═════ Provided data ═════

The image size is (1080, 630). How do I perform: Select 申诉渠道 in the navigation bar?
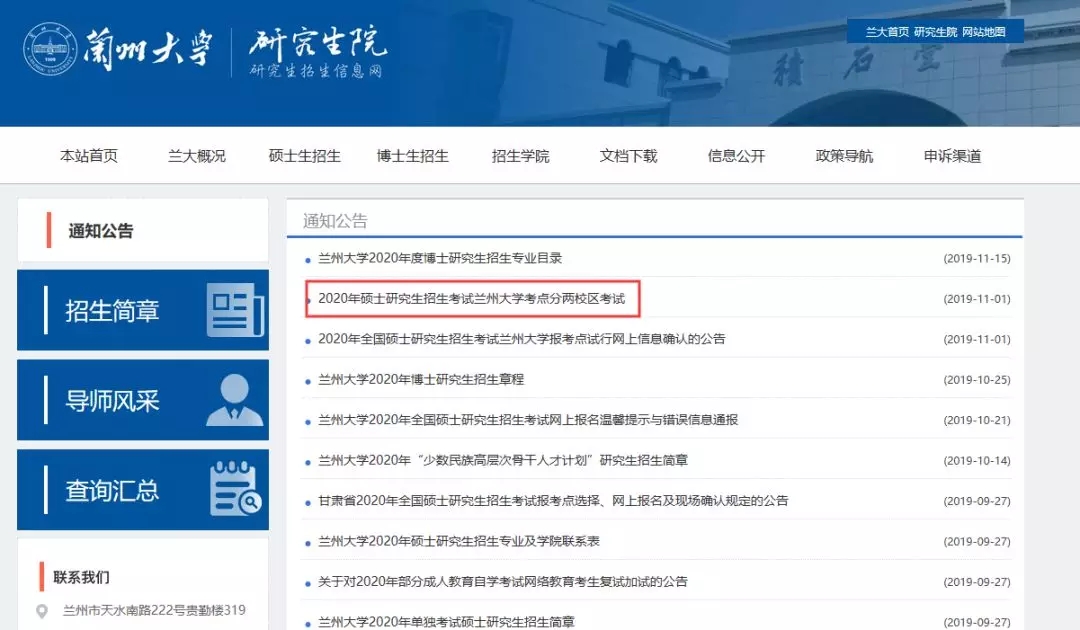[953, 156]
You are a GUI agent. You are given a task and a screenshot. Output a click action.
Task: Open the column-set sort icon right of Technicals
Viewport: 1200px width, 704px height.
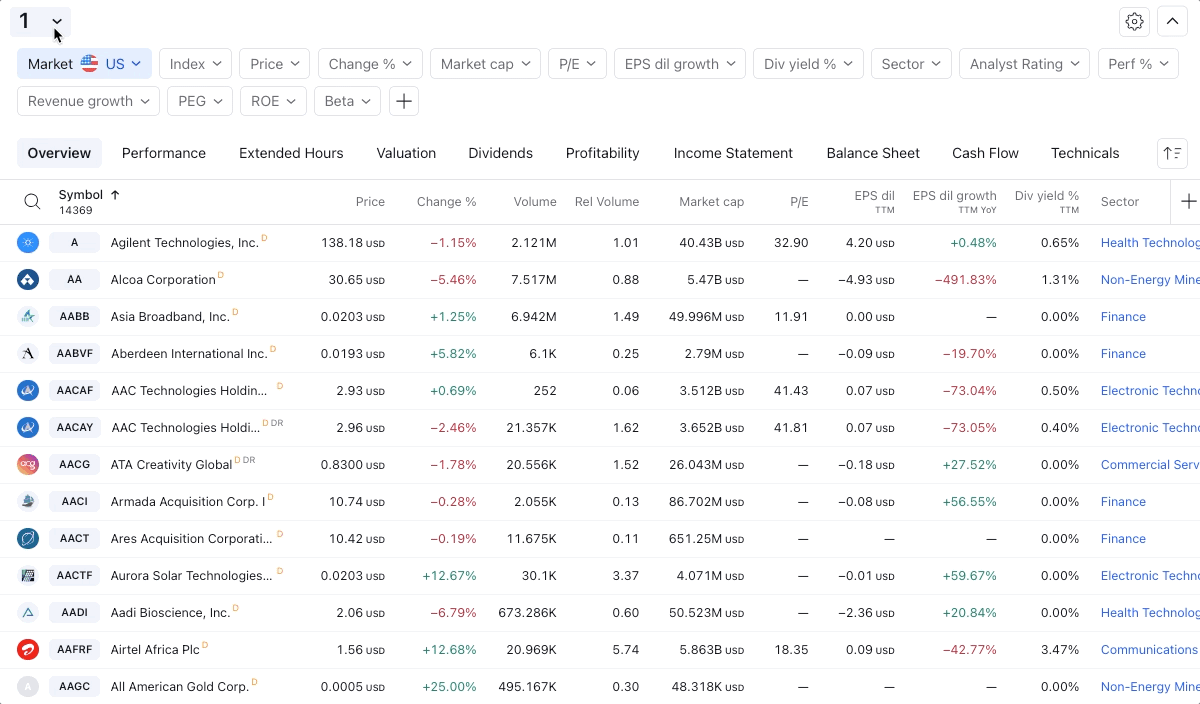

═════

Copy the records above exactly. Do not carry any picture into the copy.

The image size is (1080, 630). How do I perform: Select 申诉渠道 in the navigation bar?
[953, 156]
You are a GUI agent. You are given a task and a screenshot. Output a click action.
Task: Open the column-set sort icon right of Technicals
Viewport: 1200px width, 704px height.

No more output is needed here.